Now that the Field Papers component of the project is completed, Wiseman is thrilled that it has reached its target audience and people have already begun to use the tool and comment on Twitter about its enhanced speed and utility. According to Wiseman, “performance is better and usage is way up.” Atlases that used to take 10-30 minutes or more to make often now take less than a minute.
For Wiseman, the project offered valuable lessons in project management, an area Wiseman had never experienced before.“It was interesting to think about what my ideas were and how do we explain them to people actually doing the work. It was pretty useful to see how you make a project happen.”

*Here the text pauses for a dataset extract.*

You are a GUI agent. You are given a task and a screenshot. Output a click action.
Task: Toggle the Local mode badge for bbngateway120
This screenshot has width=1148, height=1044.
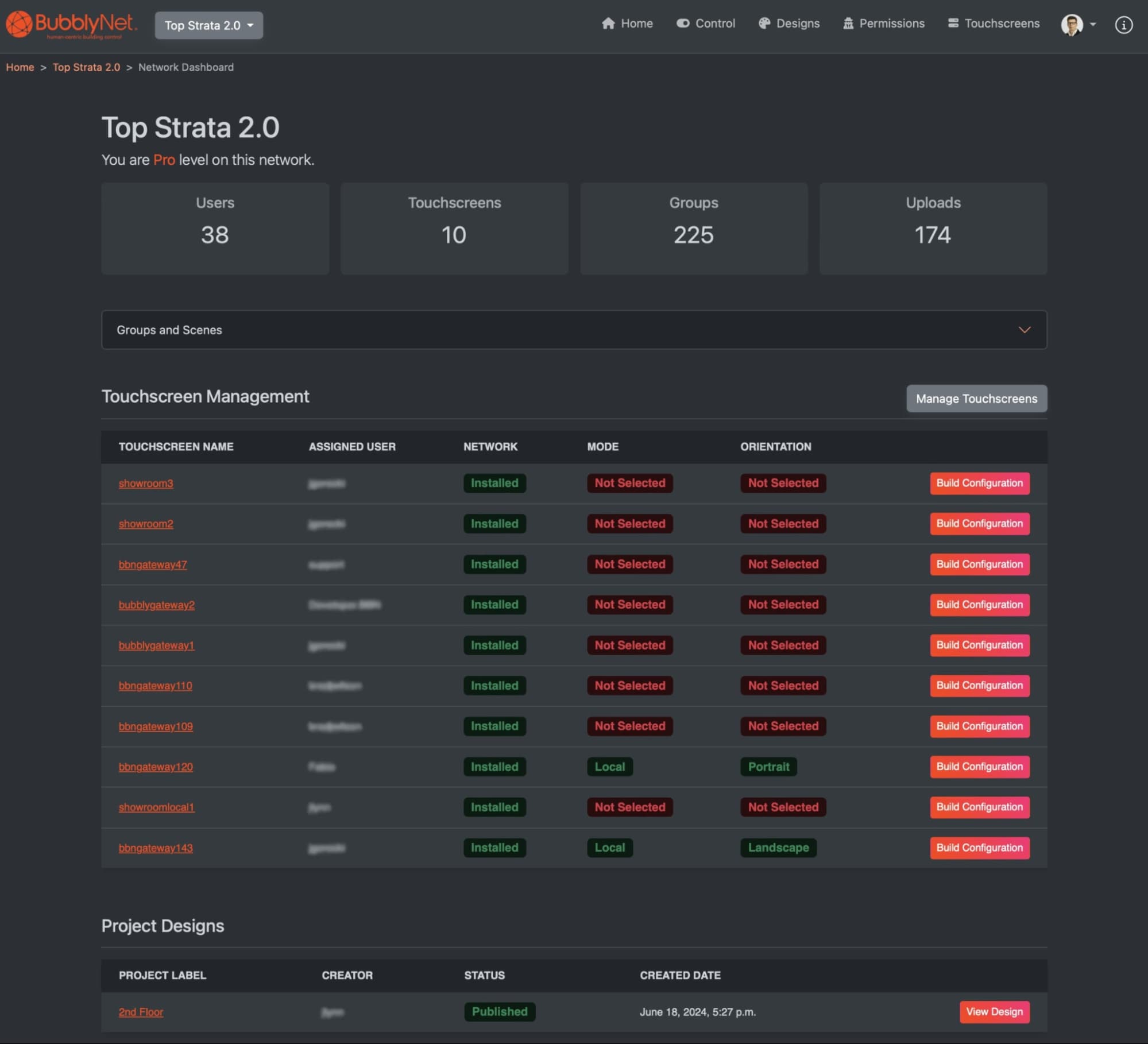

Reflecting on his project’s use of the learning cycle, Wiseman said it “took time to figure out.” “When I first saw it, I thought I had to plug my ideas into it, but then when I thought more about it, it actually made a lot of sense…thinking about the project, how to make sure the project gets out there and people can use it and it gets distributed.” In the end, Wiseman thought the learning cycle “was really helpful,” as it helped him think through his learning project all the way from knowledge creation to use. “I had a plan,” Wiseman said, “but other components became much more important along the way.” For example, the project “did a lot more with how-to documentation” for Field Papers “which I hadn’t thought as much about before.”
In terms of replicability, Wiseman emphasized that “these aren’t boxed tools that no one can fiddle with. These are evolving tools that can be improved in the future.” At this stage, Wiseman feels that the project just “needs additional outreach to make sure people know these tools are available and so they can continue to improve them. Anyone can use this stuff!”

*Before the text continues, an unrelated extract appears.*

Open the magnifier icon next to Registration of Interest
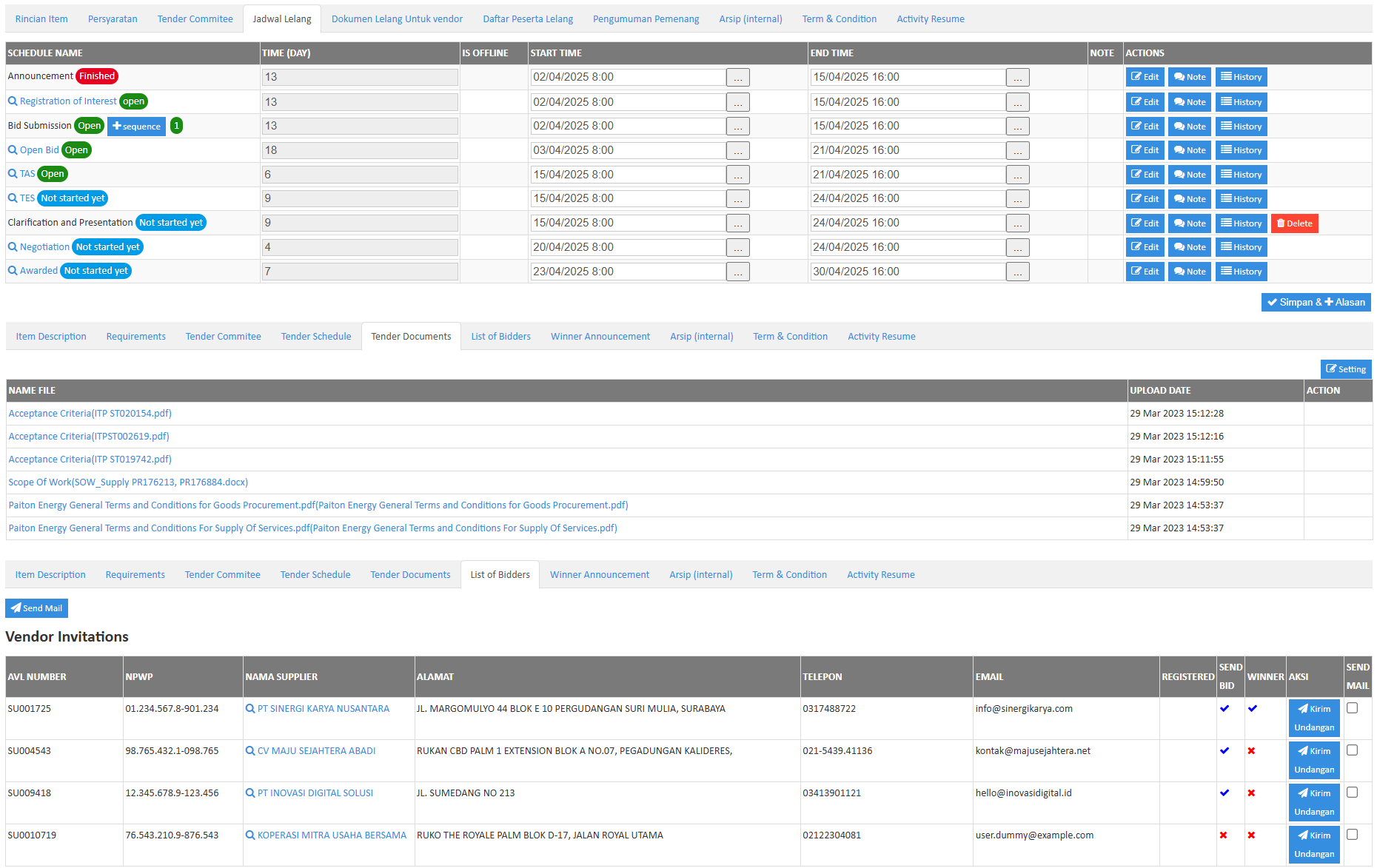point(12,101)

Wiseman not only sees his project as replicable, but also scalable throughout the Agency and a model for other offices, including USAID’s Office of Innovation and Development Alliances (USAID/IDEA) and the GeoCenter. Once all of the documentation comes together, Wiseman looks forward to promoting the tools throughout the Agency, among implementing partners and through social media.
Wiseman is also eager to see PPL offer similar opportunities in the future. “I probably don’t think about learning as much as I should in my day to day work,” Wiseman confessed, “but I think there are a lot of people out there with good ideas, so really, this is a great way to get new ideas done…[and] have a forum to get ideas that are practical and helpful out there.”
What is a Learning Improvement Project?
This activity is part of USAID’s Learning Improvement Projects, funded by PPL’s Office of Learning, Evaluation, and Research, and supported by the KDMD project. These activities aim to catalyze Agency learning by sharing lessons from innovative projects with the hope that promising approaches can be replicated and scaled up by others for greater impact.